» **The problem**
Some lines below hold "figure". Pick them out and copy them.

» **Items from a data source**
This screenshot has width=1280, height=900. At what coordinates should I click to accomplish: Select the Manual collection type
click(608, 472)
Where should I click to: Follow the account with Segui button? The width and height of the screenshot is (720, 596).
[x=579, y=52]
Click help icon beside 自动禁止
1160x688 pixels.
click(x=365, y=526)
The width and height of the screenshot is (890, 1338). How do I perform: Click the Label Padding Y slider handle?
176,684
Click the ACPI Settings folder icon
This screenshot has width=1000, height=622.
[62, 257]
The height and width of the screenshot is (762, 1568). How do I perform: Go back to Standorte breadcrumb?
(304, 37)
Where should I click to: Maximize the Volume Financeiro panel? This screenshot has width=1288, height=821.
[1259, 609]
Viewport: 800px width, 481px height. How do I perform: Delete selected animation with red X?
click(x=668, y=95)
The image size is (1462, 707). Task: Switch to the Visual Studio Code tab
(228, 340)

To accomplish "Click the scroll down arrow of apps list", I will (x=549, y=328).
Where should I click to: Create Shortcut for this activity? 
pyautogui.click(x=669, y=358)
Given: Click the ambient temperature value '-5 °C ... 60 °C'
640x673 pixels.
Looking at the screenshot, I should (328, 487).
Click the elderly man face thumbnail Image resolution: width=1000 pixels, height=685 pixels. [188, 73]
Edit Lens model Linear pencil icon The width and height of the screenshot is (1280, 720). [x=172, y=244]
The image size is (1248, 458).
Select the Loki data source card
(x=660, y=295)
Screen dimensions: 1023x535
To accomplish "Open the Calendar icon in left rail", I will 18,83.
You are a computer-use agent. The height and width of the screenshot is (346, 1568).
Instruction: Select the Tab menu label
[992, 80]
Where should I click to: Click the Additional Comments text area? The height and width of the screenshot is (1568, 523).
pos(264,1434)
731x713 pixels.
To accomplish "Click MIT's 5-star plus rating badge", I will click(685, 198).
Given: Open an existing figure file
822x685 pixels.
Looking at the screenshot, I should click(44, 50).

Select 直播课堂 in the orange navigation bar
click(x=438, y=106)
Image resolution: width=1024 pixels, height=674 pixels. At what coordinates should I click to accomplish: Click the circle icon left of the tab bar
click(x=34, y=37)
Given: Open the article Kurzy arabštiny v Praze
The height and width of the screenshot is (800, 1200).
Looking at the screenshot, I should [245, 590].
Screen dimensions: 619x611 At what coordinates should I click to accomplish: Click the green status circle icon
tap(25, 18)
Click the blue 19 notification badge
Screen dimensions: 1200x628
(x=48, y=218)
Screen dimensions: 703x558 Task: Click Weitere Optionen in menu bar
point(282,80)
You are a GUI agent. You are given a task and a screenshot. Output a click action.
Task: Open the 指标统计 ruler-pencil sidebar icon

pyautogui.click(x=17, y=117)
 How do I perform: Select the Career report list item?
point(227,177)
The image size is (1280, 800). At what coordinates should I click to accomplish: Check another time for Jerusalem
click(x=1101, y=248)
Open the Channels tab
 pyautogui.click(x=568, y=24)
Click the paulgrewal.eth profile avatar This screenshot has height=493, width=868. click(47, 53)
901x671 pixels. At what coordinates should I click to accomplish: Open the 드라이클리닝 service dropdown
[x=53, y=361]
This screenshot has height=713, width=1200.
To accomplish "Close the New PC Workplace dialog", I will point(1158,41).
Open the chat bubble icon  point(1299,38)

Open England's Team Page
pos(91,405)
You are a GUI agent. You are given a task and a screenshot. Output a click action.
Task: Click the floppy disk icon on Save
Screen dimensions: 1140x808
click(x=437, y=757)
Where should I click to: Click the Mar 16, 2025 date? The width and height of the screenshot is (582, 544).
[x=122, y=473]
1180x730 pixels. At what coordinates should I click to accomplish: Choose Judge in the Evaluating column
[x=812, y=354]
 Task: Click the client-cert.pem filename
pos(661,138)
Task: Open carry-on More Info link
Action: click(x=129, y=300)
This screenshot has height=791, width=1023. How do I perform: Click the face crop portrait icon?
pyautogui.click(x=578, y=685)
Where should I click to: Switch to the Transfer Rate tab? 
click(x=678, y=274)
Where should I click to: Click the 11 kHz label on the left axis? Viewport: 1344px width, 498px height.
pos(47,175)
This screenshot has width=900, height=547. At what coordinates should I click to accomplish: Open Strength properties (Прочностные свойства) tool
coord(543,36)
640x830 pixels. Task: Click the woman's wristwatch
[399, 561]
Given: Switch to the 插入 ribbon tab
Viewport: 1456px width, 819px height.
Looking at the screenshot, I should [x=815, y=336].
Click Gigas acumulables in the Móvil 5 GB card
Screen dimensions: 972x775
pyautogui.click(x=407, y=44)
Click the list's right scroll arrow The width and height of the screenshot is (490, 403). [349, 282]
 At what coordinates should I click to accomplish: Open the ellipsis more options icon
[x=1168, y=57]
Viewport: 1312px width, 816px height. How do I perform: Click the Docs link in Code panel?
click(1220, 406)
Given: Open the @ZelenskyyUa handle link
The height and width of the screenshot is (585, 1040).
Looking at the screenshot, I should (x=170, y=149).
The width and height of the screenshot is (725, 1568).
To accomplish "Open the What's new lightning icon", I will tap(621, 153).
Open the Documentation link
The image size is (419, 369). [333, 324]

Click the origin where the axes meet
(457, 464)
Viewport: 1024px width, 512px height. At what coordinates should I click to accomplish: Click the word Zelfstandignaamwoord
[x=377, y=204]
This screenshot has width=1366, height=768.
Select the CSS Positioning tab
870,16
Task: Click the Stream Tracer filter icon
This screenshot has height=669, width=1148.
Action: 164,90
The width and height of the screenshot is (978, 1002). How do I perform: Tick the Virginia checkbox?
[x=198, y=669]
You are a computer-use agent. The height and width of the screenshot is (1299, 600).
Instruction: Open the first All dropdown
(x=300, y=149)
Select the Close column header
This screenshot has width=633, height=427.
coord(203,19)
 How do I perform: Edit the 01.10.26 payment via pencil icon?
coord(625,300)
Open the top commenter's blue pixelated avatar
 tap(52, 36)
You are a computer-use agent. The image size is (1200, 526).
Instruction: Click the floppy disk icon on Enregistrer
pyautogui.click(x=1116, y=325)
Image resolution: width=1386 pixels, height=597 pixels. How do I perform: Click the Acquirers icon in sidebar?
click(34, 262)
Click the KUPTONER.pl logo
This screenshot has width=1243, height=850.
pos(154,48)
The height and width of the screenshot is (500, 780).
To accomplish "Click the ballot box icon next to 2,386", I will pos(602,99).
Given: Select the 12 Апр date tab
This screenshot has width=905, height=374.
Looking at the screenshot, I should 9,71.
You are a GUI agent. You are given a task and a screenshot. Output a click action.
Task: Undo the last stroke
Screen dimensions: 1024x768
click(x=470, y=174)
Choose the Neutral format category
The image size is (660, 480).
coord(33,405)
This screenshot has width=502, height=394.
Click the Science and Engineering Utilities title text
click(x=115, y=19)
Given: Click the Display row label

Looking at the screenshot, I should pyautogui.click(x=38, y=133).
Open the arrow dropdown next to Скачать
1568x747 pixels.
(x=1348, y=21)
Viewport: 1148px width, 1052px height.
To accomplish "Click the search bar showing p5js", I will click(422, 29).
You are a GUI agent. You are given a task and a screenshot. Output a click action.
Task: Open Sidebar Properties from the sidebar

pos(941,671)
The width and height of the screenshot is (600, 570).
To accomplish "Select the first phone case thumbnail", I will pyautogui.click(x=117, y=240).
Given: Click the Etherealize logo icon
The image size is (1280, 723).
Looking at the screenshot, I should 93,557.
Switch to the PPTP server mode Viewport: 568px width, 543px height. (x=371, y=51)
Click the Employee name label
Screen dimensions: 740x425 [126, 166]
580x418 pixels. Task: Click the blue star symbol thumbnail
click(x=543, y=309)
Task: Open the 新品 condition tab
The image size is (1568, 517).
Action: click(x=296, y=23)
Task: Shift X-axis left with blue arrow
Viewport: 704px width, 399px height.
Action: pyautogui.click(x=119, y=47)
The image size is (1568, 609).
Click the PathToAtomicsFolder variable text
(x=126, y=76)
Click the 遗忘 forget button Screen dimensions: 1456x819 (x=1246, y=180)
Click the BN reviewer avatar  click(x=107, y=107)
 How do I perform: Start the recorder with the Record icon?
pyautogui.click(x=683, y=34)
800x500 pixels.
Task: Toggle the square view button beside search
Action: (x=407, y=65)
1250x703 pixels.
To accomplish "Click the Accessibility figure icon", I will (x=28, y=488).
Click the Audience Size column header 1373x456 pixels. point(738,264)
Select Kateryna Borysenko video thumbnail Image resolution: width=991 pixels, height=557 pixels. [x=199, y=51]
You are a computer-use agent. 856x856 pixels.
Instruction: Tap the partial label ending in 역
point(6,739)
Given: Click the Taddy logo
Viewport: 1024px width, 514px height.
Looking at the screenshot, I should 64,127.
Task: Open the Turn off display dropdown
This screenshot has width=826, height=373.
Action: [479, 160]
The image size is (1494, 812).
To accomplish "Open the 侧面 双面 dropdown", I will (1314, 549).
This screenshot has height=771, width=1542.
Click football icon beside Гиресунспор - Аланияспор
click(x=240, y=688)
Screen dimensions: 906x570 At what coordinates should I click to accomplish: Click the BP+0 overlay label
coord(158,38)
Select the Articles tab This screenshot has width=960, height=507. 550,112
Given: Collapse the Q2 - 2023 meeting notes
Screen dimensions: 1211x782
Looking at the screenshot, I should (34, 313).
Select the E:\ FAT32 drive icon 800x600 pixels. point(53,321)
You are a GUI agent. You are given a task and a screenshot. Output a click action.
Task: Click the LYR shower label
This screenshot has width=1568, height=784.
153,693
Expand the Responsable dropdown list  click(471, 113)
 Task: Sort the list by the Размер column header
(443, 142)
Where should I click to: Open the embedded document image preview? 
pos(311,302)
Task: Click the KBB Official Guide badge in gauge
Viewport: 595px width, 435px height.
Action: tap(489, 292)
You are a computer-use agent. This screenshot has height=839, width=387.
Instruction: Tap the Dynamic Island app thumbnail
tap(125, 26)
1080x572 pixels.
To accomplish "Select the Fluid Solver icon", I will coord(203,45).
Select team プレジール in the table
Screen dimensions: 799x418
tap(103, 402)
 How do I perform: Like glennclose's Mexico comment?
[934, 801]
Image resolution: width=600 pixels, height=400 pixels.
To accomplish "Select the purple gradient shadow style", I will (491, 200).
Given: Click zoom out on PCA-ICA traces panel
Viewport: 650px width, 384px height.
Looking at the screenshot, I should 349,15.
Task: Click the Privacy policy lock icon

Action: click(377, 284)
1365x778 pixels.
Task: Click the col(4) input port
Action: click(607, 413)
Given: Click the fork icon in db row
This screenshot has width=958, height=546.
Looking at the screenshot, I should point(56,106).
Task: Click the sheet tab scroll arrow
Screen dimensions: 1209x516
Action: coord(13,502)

» **Solution for this exercise**
Given: Open an existing figure file
To accomplish "Click the Accessibility figure icon", I will (x=28, y=488).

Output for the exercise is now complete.